ManifestSeven is an omnichannel platform for legal cannabis, merging compliant distribution with a retail superhighway. M7, with offices in Commerce and Irvine, California. The company said it has a growing portfolio of owned and operated retail operations located in major metro markets, including brick-and-mortar dispensaries, local on-demand delivery services, e-commerce, and subscription offerings.

“Today’s announcement is a resounding affirmation of M7’s business model and corporate resilience in the face of economic headwinds, making us one of the few cannabis companies to raise capital in this environment successfully,” said Sturges Karban, Chief Executive Officer of ManifestSeven. “We are truly encouraged by this level of financial backing from the investment community, which solidifies M7’s position as one of the leading operators in the legal cannabis market. This injection of capital allows M7 to continue expanding our seamless, compliant omnichannel across California, and eventually evaluate other markets in North America as opportunities arise.”

Capital Raising

Earlier this year, the M7 completed a unitized private placement offering at a purchase price of $4.50 per unit, with each unit consisting of one M7 share and one half warrant exercisable to acquire M7 shares at an exercise price of $6.75 per Share. Pursuant to the 2020 Private Placement, M7 has issued units for aggregate gross proceeds of approximately $2.3 million.

M7 completed a private placement offering in August of an aggregate principal amount of approximately $2.5 million in subordinated secured convertible promissory notes, which carry non-compounding interest at a rate of 15% per annum over an 18-month term, with the outstanding balance of principal and accrued interest convertible into Shares. The holders of the 15% Convertible Notes were also issued non-transferable warrants exercisable to acquire the number of Shares that such holder is entitled to upon the conversion of the 15% Convertible Notes at an exercise price equal to the conversion price until the date that is three years from the date of the CSE listing. As a result of the completion of the RTO, the 15% Convertible Notes constitute an obligation of the Resulting Issuer.
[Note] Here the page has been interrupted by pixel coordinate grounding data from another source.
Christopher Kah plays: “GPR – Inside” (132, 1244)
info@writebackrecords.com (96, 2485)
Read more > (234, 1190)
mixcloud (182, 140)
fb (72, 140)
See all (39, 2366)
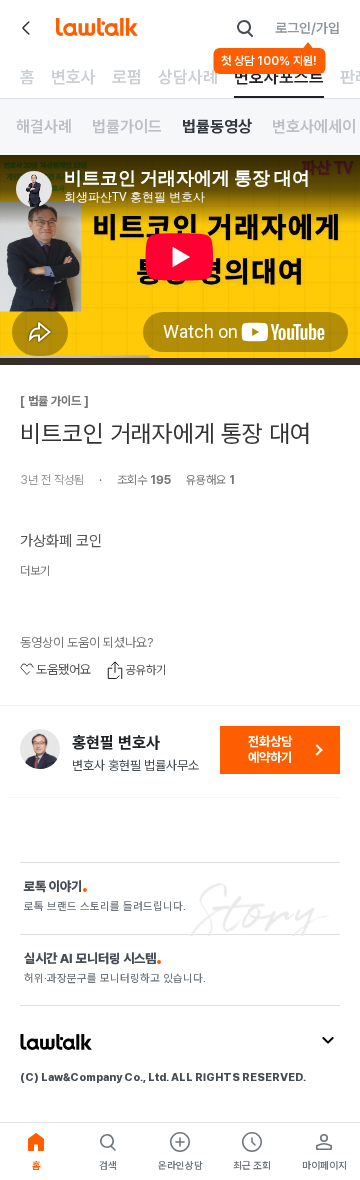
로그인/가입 (307, 28)
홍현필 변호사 (116, 743)
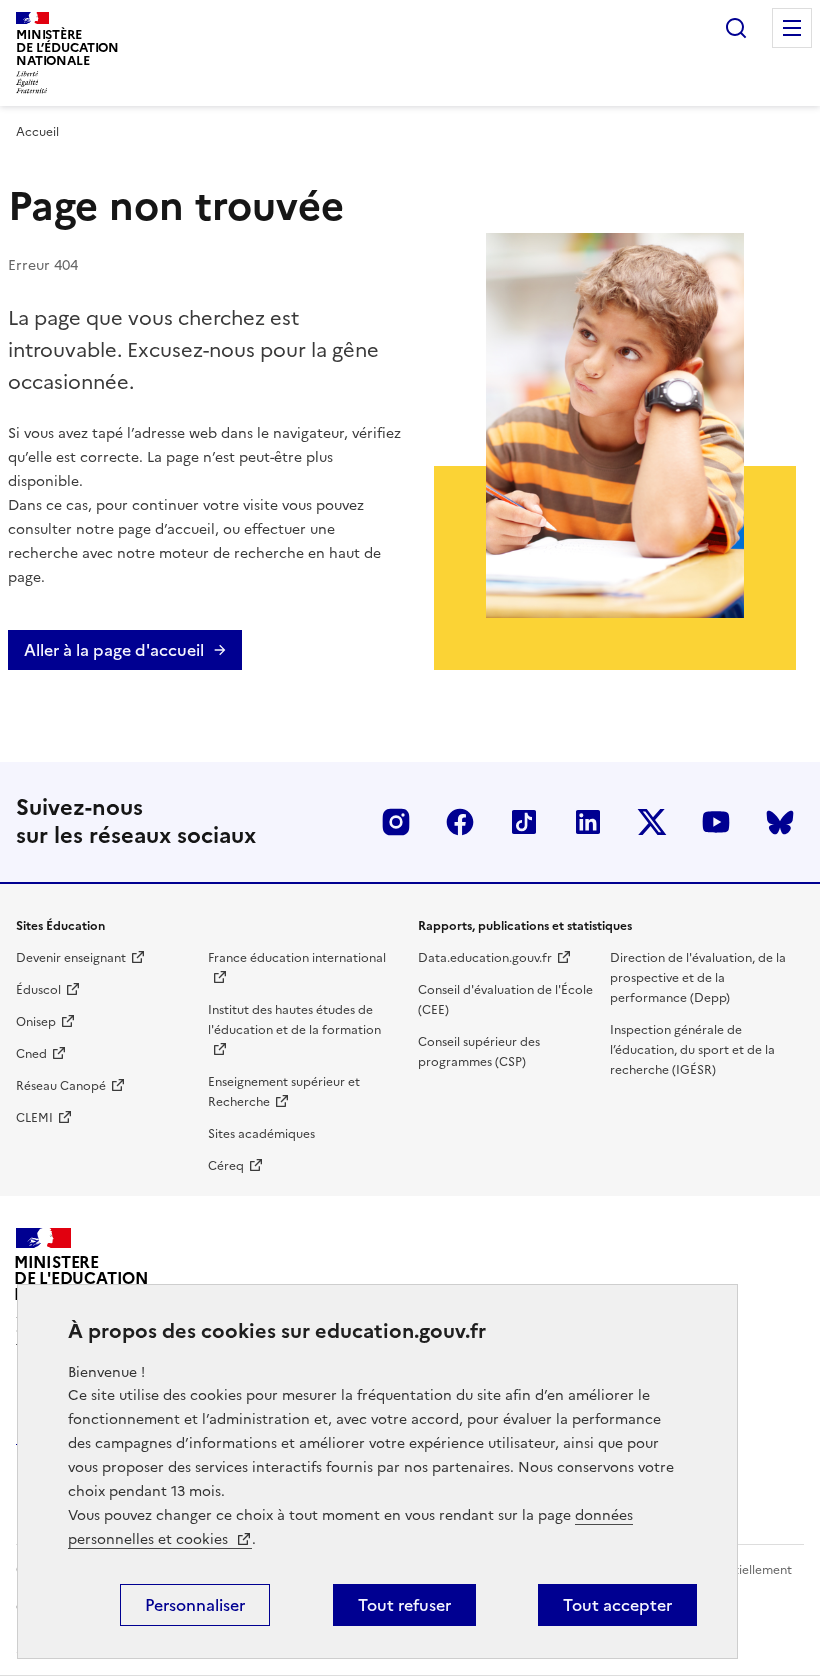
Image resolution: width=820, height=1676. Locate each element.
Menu (792, 28)
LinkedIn (588, 822)
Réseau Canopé (61, 1086)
M7 completed a private placement offering in September of an aggregate principal amount of approximately $5.4 million in subordinated secured convertible promissory notes, which carry non-compounding interest at a rate of 17.5% per annum over an 18-month term, with the outstanding balance of principal and accrued interest convertible at a conversion price (the “17.5% Note Conversion Price”) of $1.17 per share (subject to certain adjustments). The holders of the 17.5% Convertible Notes were also issued warrants exercisable to acquire the number of Shares that such holder is entitled to upon the conversion of the 17.5% Convertible Notes at an exercise price equal to the 17.5% Note Conversion Price until the date that is three years from the date of the CSE listing. As a result of the completion of the RTO, the 17.5% Convertible Notes constitute an obligation of the Resulting Issuer.